- [WHAT YOU NEED TO DO]: Could you copy every line of the data that contains the word "computer"?

Records drawn from a dataset
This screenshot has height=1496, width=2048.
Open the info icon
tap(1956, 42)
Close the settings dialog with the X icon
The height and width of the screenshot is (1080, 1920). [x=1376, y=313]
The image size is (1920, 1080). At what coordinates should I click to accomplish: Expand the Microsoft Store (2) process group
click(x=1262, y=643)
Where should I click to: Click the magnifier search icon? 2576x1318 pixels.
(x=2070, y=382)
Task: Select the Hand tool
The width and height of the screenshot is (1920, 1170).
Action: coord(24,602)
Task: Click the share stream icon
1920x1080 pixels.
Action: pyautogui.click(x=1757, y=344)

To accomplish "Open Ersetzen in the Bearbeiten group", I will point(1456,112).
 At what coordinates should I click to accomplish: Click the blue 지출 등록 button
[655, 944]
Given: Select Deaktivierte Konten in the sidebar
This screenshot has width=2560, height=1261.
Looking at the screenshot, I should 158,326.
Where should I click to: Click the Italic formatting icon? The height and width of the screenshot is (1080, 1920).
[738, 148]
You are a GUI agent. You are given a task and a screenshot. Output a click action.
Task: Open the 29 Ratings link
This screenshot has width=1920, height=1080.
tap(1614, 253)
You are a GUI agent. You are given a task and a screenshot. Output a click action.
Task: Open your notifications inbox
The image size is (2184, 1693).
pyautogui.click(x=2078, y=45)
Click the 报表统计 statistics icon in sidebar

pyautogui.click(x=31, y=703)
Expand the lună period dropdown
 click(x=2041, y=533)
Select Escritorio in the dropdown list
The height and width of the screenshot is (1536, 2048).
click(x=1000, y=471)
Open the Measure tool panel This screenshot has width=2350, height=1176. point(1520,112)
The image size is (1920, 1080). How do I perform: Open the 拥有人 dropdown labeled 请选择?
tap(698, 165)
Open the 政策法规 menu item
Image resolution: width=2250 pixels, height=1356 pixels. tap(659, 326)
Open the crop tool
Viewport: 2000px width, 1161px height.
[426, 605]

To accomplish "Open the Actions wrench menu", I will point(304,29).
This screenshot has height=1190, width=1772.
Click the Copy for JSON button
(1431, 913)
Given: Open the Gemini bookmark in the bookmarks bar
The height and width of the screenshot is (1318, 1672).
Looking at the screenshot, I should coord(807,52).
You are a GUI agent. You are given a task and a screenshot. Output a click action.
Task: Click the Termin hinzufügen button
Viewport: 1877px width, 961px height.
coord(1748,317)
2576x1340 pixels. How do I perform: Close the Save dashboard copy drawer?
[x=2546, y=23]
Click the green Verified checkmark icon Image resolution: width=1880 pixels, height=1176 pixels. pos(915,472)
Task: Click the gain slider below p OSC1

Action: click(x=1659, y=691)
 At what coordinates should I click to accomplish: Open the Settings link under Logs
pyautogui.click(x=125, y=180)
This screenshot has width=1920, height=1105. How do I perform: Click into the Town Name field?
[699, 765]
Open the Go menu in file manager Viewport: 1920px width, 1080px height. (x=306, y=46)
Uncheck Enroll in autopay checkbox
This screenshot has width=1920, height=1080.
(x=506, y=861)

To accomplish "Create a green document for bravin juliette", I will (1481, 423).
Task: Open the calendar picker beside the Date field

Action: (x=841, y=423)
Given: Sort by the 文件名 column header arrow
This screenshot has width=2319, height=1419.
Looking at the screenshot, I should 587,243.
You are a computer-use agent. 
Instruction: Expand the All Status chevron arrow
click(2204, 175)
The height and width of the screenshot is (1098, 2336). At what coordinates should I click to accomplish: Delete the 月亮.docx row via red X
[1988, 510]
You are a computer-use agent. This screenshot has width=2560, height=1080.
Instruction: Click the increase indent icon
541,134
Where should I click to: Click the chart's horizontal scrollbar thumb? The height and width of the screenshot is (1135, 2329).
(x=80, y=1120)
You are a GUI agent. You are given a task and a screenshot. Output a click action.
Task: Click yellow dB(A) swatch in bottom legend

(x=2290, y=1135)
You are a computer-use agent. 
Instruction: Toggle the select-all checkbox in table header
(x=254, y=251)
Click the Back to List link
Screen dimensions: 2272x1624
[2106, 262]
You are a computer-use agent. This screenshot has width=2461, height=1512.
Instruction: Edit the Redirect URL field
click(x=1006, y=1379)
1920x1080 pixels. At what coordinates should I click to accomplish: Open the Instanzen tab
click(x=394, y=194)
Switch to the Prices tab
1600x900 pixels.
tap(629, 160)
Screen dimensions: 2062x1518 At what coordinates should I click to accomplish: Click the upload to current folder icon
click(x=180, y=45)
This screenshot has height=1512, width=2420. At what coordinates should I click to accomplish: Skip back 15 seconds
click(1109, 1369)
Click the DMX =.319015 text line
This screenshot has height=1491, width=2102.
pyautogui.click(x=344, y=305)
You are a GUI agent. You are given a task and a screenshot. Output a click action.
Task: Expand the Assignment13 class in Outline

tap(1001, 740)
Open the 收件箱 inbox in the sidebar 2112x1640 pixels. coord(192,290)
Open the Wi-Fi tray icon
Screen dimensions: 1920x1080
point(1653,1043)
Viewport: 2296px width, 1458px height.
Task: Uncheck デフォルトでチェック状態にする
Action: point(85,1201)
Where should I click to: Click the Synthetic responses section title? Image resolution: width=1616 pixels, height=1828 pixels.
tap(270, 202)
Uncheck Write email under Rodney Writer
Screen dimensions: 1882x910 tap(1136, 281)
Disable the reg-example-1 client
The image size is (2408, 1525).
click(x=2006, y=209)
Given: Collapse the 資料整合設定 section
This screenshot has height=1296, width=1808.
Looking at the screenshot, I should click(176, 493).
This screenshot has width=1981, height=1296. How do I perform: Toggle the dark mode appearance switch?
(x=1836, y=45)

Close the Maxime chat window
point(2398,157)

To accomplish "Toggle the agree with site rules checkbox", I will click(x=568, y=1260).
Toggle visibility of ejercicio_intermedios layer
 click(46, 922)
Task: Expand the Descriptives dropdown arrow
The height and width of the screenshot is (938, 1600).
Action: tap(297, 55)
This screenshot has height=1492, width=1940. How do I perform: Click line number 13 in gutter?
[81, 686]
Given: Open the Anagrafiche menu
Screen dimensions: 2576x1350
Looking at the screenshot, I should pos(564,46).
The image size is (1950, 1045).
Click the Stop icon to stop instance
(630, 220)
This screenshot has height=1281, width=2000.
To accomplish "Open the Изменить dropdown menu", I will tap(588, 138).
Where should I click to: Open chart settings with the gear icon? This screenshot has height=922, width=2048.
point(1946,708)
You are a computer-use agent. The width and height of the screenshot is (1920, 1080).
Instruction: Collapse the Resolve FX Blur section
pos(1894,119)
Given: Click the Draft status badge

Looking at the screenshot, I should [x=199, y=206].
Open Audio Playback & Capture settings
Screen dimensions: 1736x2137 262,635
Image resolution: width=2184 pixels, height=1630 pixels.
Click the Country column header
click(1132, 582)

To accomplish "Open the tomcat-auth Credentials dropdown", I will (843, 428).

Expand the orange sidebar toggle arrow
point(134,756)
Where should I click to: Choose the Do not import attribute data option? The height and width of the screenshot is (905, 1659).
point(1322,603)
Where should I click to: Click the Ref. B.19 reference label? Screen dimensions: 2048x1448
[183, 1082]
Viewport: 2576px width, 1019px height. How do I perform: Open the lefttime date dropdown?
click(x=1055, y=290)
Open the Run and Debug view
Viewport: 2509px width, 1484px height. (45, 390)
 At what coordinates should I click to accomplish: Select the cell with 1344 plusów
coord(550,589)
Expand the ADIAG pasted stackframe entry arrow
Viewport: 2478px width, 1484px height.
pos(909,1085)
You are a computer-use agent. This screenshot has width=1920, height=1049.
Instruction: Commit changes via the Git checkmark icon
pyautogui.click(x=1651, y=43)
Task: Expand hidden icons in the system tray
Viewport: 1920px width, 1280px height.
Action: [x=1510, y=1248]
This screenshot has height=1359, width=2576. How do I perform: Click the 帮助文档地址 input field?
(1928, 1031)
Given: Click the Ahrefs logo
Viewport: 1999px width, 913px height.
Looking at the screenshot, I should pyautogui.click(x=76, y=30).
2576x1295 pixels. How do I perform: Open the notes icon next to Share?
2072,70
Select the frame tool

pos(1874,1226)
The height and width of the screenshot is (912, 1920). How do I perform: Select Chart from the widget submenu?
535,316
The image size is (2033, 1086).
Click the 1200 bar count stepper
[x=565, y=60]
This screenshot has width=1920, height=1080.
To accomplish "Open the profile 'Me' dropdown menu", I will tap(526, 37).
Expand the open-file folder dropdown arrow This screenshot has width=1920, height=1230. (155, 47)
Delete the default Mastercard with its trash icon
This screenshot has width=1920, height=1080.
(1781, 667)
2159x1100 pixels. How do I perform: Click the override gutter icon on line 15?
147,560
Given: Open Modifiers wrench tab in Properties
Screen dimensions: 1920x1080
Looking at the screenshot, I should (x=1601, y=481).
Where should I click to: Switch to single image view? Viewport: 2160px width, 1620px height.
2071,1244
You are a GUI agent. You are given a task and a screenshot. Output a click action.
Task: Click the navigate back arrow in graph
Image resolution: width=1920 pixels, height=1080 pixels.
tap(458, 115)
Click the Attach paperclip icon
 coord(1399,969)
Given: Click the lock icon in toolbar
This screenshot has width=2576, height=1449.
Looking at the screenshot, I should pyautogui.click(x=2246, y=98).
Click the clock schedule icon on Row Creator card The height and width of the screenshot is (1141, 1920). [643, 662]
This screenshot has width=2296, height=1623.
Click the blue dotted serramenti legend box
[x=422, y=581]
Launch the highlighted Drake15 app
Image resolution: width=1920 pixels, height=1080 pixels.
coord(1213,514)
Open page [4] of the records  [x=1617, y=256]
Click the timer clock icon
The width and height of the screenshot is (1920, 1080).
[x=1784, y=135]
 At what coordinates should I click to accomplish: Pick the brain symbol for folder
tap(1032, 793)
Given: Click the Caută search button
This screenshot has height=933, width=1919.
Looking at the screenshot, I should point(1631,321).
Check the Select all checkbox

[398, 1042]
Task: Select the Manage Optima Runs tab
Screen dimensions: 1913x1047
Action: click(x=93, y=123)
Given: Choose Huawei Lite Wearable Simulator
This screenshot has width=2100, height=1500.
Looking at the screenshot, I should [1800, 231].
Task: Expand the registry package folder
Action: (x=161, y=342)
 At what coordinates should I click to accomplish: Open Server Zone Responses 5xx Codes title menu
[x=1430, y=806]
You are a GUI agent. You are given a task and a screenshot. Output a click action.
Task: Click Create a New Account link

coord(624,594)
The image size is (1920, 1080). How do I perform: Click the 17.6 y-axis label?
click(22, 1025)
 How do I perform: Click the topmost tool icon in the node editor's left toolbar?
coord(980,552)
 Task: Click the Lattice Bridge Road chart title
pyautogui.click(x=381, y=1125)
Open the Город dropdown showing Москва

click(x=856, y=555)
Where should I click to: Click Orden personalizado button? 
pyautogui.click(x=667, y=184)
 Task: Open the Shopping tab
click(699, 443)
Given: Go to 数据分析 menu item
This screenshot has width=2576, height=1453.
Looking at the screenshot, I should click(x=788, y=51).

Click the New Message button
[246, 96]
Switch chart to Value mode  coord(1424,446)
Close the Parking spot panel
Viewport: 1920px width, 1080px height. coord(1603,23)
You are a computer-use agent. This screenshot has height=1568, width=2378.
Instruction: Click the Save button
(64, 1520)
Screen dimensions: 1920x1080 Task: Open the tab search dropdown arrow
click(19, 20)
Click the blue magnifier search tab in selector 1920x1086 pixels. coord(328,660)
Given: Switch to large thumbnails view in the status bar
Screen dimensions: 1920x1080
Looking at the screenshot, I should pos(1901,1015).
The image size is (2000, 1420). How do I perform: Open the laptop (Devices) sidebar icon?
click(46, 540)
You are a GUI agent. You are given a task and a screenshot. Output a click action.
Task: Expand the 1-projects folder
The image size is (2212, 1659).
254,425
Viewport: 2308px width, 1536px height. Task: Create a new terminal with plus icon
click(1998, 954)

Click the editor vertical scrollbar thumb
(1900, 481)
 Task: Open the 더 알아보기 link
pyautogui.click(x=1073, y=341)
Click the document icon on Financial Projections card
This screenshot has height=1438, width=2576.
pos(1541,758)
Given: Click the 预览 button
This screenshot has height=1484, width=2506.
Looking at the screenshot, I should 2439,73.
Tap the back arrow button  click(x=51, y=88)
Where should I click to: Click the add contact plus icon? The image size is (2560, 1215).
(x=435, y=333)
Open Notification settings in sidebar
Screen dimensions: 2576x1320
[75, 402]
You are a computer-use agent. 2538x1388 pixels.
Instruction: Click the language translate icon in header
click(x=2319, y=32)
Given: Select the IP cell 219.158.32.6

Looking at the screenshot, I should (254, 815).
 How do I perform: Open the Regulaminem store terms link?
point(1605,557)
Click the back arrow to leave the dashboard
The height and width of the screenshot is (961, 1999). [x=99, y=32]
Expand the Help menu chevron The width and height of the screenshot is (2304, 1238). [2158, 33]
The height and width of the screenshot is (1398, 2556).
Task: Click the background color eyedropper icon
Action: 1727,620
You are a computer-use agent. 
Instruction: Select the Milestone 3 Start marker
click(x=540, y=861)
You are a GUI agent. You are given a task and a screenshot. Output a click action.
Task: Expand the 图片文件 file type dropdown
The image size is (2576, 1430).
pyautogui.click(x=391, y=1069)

- [ANSWER BOX]:
You are a computer-use agent. 
You are a computer-use agent. This screenshot has width=2560, height=1080.
You are a computer-use agent. 
You are a computer-use agent. This screenshot has width=2461, height=1512.
You are a computer-use agent. The width and height of the screenshot is (1920, 1080).
You are a computer-use agent. This screenshot has width=1920, height=1049.
You are a computer-use agent. This screenshot has height=1568, width=2378.
You are a computer-use agent. 2538x1388 pixels.
You are a computer-use agent. 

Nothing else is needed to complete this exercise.